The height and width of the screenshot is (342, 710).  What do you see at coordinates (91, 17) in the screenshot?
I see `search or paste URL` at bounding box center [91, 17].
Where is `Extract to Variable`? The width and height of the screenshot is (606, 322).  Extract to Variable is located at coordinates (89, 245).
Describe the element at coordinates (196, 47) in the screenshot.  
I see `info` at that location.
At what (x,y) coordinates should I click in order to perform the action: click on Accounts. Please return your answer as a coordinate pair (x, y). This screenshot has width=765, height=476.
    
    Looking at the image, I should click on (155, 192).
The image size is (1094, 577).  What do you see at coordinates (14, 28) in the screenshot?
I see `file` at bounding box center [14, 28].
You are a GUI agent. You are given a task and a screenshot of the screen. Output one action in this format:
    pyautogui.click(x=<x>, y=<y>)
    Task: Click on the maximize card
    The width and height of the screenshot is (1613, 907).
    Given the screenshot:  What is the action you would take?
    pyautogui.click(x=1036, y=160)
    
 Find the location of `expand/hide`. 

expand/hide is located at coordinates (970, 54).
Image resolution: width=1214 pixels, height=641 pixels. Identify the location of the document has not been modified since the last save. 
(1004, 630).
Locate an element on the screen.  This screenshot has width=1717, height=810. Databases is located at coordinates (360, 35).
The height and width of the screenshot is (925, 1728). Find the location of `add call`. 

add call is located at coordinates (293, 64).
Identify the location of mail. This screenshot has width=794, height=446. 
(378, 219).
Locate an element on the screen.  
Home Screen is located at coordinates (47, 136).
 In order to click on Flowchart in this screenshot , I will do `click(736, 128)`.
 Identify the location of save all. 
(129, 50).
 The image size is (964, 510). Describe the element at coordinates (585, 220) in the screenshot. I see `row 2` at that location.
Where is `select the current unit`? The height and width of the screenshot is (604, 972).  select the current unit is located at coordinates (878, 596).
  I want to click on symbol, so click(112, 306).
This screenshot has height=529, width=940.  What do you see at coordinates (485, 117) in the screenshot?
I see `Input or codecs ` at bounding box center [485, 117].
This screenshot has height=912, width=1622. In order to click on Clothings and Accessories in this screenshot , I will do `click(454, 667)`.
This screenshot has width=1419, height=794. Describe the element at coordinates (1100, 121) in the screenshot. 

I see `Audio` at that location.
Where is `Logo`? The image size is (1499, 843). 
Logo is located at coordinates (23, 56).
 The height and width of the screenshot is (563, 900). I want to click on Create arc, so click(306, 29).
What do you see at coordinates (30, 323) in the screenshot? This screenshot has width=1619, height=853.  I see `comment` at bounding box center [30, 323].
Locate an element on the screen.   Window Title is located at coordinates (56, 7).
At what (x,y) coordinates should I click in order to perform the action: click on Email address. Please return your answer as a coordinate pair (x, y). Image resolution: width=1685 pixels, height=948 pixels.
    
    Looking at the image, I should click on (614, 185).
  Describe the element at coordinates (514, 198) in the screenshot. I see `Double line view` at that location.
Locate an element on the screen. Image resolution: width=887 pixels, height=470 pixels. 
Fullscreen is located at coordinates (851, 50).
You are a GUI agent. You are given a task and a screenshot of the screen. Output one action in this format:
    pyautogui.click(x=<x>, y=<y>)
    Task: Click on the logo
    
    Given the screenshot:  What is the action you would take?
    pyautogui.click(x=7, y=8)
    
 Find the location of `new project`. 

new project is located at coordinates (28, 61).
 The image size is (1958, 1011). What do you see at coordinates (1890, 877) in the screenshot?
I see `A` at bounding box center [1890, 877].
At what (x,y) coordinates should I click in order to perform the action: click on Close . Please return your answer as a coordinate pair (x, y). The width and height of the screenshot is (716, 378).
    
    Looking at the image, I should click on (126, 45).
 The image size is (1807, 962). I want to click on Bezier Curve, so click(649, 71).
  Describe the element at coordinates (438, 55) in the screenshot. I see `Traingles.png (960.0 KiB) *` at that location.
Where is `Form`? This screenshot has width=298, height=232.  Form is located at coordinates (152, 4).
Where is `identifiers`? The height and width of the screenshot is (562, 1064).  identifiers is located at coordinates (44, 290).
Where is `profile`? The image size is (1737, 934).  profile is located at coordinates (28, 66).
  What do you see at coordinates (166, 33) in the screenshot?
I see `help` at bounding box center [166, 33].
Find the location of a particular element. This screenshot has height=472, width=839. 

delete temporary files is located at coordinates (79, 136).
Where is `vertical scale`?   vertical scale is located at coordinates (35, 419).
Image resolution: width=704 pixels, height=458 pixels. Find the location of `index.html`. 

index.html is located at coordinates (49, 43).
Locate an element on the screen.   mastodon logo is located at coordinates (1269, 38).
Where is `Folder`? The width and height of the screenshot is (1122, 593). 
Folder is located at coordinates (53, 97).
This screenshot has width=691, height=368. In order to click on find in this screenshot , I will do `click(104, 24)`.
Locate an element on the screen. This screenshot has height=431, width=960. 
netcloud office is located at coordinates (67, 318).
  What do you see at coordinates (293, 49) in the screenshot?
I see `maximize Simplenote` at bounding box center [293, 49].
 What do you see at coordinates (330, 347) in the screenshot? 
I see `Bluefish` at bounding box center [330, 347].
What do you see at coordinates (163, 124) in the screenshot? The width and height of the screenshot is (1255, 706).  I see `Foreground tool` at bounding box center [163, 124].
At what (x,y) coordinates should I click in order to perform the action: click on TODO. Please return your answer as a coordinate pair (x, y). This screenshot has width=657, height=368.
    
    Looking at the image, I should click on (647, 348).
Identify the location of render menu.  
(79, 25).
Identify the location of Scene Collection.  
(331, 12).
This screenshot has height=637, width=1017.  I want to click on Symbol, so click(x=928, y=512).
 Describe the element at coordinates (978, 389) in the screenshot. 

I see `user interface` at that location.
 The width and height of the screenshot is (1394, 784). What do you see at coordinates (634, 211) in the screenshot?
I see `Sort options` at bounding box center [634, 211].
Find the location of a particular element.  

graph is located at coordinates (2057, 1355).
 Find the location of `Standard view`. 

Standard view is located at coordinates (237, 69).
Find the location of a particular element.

▸ Exercise objective
In the records, change "screenshot" to "image" and rewrite only the lines from the one that contains "coordinates (878, 596)." through the one that contains "I want to click on symbol, so click(112, 306).". Leave all other wording in those lines unchanged.

▸ Solution
Where is `select the current unit`? The height and width of the image is (604, 972).  select the current unit is located at coordinates (878, 596).
  I want to click on symbol, so click(112, 306).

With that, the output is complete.